Try it: Print the lines that run from the line with "Click the table's top-left corner cell" to the line with "Click the Average legroom (31 in) label", keeping both end lines, exactly as they appear in the entries below, and nothing else.

BEGIN Information given

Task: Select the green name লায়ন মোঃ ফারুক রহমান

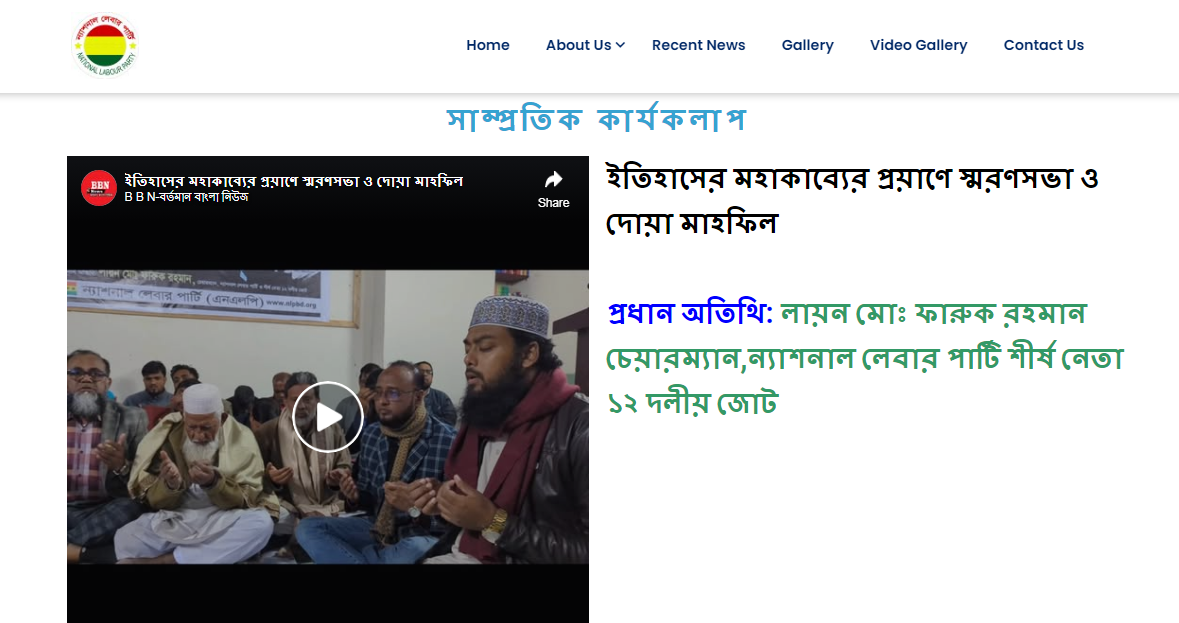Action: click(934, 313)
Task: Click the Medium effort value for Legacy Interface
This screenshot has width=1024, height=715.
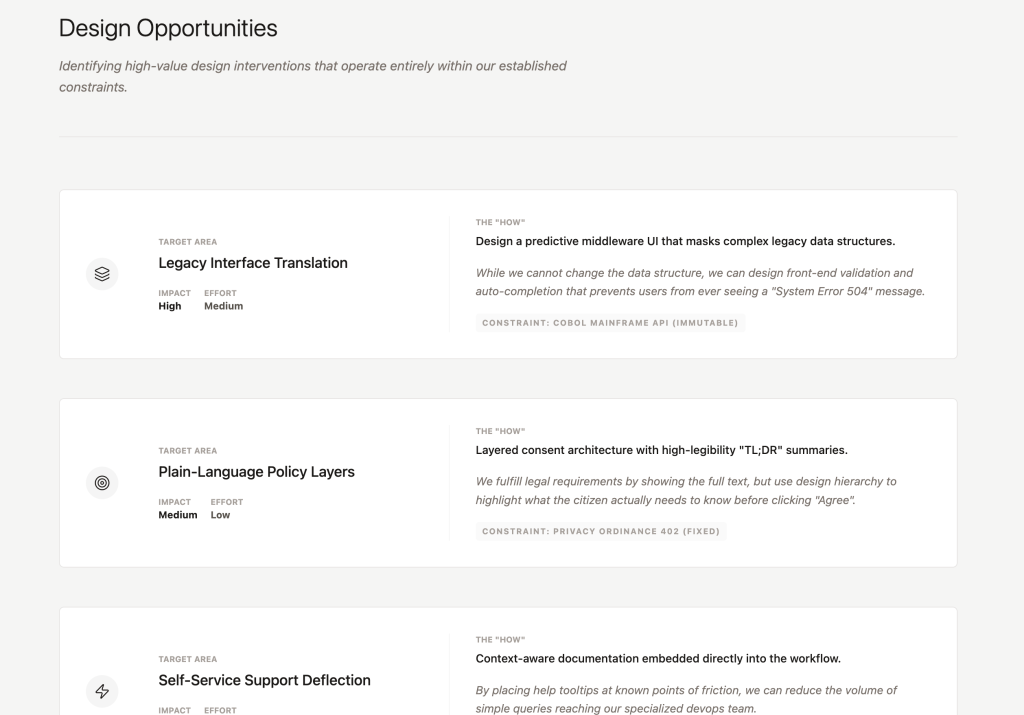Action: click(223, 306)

END Information given
BEGIN Information given

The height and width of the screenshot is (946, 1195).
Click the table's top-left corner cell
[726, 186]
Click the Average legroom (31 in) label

END Information given

Written reply:
Click the table's top-left corner cell
[726, 186]
Click the Average legroom (31 in) label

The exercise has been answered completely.